==== TEXT TO READ

1,6-Hexanediol is an organic compound with the formula (CH2CH2CH2OH)2. It is a colorless water-soluble solid.

Production 
1,6-Hexanediol is prepared by the hydrogenation of adipic acid or its esters. Laboratory preparation could be achieved by reduction of adipates with lithium aluminium hydride, although this method is impractical on a commercial scale.

Properties
As 1,6-hexanediol contains the hydroxyl group, it undergoes the typical chemical reactions of alcohols such as dehydration, substitution, esterification.

Dehydration of 1,6-hexanediol gives oxepane, 2-methyltetrahydropyran and 2-ethyltetrahydrofuran. Corresponding thiophene and pyrrolidone can be made by reacting 1,6-hexanediol with hydrogen sulfide and ammonia respectively.

Uses 
1,6-Hexanediol is widely used for industrial polyester and polyurethane production..

========

**GIVEN INSTRUCTION 1**
Give back the part of the 1,6-hexanediol passage that starts with "1,6-Hexanediol is an" and goes on through "dehydration, substitution, esterification.", word for word.
**GIVEN INSTRUCTION 2**
Name every compound that the 1,6-hexanediol passage says forms when the substance is dehydrated.
**GIVEN INSTRUCTION 3**
Extend the 1,6-hexanediol passage with a few sentences that pick up after its last line.

==== PROVIDED MATERIAL

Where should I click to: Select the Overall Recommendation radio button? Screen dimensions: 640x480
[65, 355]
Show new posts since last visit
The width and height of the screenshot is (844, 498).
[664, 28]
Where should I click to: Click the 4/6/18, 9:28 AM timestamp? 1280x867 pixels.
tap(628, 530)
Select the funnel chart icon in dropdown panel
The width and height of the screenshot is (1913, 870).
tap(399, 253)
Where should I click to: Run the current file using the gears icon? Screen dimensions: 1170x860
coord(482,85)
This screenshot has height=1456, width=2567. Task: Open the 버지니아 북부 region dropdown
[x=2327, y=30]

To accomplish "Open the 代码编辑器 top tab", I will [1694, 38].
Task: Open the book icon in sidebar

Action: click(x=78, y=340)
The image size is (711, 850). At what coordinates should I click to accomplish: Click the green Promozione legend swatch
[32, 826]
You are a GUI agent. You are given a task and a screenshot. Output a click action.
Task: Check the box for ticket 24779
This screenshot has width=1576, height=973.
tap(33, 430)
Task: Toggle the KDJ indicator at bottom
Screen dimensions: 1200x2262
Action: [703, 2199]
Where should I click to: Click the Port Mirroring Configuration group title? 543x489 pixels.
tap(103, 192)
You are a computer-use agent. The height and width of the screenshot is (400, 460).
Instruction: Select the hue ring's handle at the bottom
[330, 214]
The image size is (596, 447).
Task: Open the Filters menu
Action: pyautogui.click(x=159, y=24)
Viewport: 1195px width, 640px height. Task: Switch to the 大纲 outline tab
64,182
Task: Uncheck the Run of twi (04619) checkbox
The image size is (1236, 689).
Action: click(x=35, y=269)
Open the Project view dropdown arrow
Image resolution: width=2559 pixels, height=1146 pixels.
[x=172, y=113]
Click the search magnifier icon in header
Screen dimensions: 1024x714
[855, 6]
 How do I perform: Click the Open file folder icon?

========

**EXERCISE OUTPUT 1**
1,6-Hexanediol is an organic compound with the formula (CH2CH2CH2OH)2. It is a colorless water-soluble solid.

Production 
1,6-Hexanediol is prepared by the hydrogenation of adipic acid or its esters. Laboratory preparation could be achieved by reduction of adipates with lithium aluminium hydride, although this method is impractical on a commercial scale.

Properties
As 1,6-hexanediol contains the hydroxyl group, it undergoes the typical chemical reactions of alcohols such as dehydration, substitution, esterification.

**EXERCISE OUTPUT 2**
oxepane, 2-methyltetrahydropyran, 2-ethyltetrahydrofuran

**EXERCISE OUTPUT 3**
1,6-Hexanediol can improve the hardness and flexibility of polyesters as it contains a fairly long hydrocarbon chain. In polyurethanes, it is used as a chain extender, and the resulting modified polyurethane has high resistance to hydrolysis as well as mechanical strength, but with a low glass transition temperature.

It is also an intermediate to acrylics as a crosslinking agent, e.g. hexanediol diacrylate. Unsaturated polyester resins have also been made from 1,6-hexanediol, along with styrene, maleic anhydride and fumaric acid.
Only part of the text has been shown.